Over the year, the contents of the greenhouses ebb and flow as the seasons change, sometimes at peak capacity but never empty. At the moment, the Coop is emptying rapidly as pots of early flowering bulbs are cleared, some replanted around the garden and some, like the prepared narcissi, chucked on the compost heap. Still remaining are sarracenia and echiveria:
Some very late-flowering hippeastrum:
Scented leaved pelargonium:
Several eucomis, some poking their noses through (hurrah!):
Resting nerine and ‘proper’ amaryllis and amaryllis crosses:
Some other oddments not pictured, and a very pretty and long-flowering hardenbergia:
At the other end of the garden and at the other extreme is the working greenhouse, currently very much full to capacity:
…filled with the early flowering sweet peas which you can see in the right foreground above, and dahlia tubers from last year:
…some of the many potted-on bedding plant plugs, and some chrysanthemum and dahlia plugs too:
…whilst at the bottom end are the last three trays of seedlings, and (having done a quick addition) over 50 trays and pots of pricked out seedlings. I spent 3 hours on Saturday watering everything from the bottom – a big effort but it was worth it as it gives them a huge boost and makes top-up watering more effective.
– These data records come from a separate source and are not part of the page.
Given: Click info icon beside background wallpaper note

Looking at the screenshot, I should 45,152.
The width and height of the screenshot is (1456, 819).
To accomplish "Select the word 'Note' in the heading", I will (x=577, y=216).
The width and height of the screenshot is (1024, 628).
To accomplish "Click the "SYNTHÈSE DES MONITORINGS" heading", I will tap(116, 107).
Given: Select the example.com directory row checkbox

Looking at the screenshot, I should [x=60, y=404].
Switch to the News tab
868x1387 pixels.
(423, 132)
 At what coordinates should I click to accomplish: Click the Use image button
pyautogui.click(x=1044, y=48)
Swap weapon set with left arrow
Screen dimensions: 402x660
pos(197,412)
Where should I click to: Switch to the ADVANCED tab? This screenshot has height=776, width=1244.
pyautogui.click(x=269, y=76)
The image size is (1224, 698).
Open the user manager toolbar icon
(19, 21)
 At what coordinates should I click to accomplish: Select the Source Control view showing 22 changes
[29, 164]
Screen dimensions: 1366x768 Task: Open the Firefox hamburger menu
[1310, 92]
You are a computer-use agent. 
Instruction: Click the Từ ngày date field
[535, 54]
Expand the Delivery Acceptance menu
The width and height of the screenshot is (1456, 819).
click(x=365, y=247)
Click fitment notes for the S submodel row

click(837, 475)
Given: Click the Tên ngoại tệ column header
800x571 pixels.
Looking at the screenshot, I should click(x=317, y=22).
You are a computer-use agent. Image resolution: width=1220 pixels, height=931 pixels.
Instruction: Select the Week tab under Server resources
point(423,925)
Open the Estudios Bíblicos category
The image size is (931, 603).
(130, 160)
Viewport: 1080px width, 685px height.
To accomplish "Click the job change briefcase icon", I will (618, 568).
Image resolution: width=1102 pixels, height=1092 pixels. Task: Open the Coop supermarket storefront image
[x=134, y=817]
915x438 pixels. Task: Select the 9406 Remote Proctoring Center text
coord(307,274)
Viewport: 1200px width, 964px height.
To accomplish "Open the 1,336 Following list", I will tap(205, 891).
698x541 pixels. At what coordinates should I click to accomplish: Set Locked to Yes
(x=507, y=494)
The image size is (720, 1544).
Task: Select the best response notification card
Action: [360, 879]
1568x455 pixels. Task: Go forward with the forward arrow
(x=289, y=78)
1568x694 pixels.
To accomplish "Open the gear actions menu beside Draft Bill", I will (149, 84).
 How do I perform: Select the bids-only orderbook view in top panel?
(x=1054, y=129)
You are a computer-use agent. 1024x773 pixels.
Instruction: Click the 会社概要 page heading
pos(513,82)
Where possible, when things are potted on they are moved outside to harden off, with some confidence now the medium-term forecast suggests no foreseeable frosts:
Let me assure you though that it’s not all sweetness and light amidst the productivity, as some seedlings have struggled with aphids this year, like the zinnias below – and this weekend we are warned of a big increase in aphid infestations due to the mild winter…something NOT to look forward to. I have made some additional sowings with the limited seed there was left – and hope these do not suffer the same fate as I was just on the cusp of success with zinnias last year!
Once the dahlias, bedding plants and seedlings are all grown on enough to be planted outside, this greenhouse will see leaner times, with tomatoes replacing the sweet peas and the staging left largely empty until seasonal cuttings are taken and some perennials (and next year’s sweet peas!) are sown – it may feel like the Hokey Cokey at times, all this in out, in out, shaking it all about business, but hey ho, it’s a lot of fun!